Sentía necesidad de hablar, señal en él de que acababa de pasar por un gran peligro. Podía medir siempre la gravedad de un asunto por la necesidad de hablar que sentía luego.
- Es un buen escondrijo, ¿eh?
- Sí -dijo Agustín-; muy bueno. Y que todos los fascistas se vayan a la mierda. Hubiéramos podido matar a cuatro. ¿Has visto? -preguntó a Anselmo.
- Lo he visto.
- Tú -dijo Robert Jordan, dirigiéndose a Anselmo, y tuteándole de repente-. Tienes que ir al puesto de ayer o a otro lugar que elijas, para vigilar el camino como ayer y el movimiento de tropas. Nos hemos retrasado. Quédate allí hasta que oscurezca. Luego vuelve y enviaremos a otro.
- Pero ¿y las huellas que voy a dejar?
- Toma el camino de abajo en cuanto haya desaparecido la nieve. El camino estará embarrado por la nieve. Fíjate si no hay mucha circulación de camiones o si hay huellas de tanques en el barro de la carretera.
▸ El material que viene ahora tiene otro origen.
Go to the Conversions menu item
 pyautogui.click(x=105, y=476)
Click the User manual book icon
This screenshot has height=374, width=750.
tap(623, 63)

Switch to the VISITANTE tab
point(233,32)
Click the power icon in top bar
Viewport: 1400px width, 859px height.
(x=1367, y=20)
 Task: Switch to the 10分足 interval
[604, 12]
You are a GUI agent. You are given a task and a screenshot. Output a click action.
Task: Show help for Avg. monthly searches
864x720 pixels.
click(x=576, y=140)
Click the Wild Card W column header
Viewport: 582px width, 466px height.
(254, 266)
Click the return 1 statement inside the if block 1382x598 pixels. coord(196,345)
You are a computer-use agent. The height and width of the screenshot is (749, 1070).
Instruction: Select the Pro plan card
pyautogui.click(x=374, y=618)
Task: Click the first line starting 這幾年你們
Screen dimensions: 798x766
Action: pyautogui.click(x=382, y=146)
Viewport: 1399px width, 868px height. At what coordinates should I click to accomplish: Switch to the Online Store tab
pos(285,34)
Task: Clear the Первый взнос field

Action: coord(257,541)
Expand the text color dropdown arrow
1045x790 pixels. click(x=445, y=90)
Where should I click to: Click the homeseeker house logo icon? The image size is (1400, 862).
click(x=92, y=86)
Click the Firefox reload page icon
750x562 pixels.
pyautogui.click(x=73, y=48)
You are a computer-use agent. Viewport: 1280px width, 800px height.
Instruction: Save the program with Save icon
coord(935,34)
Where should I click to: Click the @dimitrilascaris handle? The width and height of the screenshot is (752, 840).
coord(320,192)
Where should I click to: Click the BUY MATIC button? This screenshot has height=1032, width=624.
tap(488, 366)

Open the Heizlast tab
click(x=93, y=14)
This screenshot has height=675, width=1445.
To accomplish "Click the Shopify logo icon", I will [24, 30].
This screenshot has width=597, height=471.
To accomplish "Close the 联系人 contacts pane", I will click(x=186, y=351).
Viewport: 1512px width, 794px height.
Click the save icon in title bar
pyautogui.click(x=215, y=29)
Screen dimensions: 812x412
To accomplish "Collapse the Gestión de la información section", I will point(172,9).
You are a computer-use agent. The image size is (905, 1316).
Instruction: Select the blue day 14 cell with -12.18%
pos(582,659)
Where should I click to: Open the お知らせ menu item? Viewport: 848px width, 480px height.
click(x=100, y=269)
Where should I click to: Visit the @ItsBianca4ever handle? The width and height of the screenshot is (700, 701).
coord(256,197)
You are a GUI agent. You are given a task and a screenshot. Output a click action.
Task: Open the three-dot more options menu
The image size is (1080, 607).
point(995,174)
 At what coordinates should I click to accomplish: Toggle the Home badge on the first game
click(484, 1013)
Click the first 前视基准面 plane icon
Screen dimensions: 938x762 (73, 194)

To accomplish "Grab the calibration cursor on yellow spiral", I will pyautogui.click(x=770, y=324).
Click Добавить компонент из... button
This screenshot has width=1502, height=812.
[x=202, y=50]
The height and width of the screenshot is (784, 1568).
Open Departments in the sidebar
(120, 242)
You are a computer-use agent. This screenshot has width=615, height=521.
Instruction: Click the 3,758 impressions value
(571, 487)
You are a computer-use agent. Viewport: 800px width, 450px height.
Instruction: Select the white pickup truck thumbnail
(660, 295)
Eso es todo lo que podremos averiguar hasta que te instales para vigilar.
- Si usted me lo permite… -insinuó el viejo.
- Pues claro.
- Si usted me lo permite, ¿no sería mejor que fuera a La Granja y me informase de lo que pasó la última noche y enviara alguien para que vigilase hoy como usted me ha enseñado? Ese alguien podría acudir a entregar su informe esta noche, o podría yo volver a La Granja para recoger su informe.
- ¿No tiene usted miedo de encontrarse con la caballería? -preguntó Jordan.
- No, cuando la nieve se haya derretido.
- ¿Hay alguien en La Granja capaz de hacer ese trabajo?
- Sí. Para eso, sí. Podría ser una mujer. Hay varias mujeres de confianza en La Granja.
- Ya lo creo -terció Agustín-. Hay varias para eso y otras que sirven para otras cosas. ¿No quieres que vaya yo?
- Deja ir al viejo. Tú sabes manejar esta ametralladora y la jornada no ha concluido todavía.
- Iré cuando se derrita la nieve -dijo Anselmo-; y se está derritiendo muy de prisa.
- ¿Crees que pueden capturar a Pablo? -preguntó Jordan a Agustín.
- Pablo es muy listo -dijo Agustín-. ¿Crees que se puede cazar a un ciervo sin perros?
- A veces, sí.
- Pues a Pablo, no -dijo Agustín-. Claro que no es más que una ruina de lo que fue en tiempos. Pero no por nada está viviendo cómodamente en estas montañas y puede emborracharse hasta reventar, mientras otros muchos han muerto contra el paredón.
- ¿Y es tan listo como dicen?
- Mucho más.
- Aquí no ha mostrado mucha habilidad.
- ¿Cómo que no? Si no fuera tan hábil como es, hubiera muerto anoche. Me parece, inglés, que no entiendes nada de la política ni de la vida del guerrillero. En política, como en esto, lo primero es seguir viviendo. Mira cómo ha seguido viviendo. Y la cantidad de mierda que tuvo que tragarse de ti y de mí.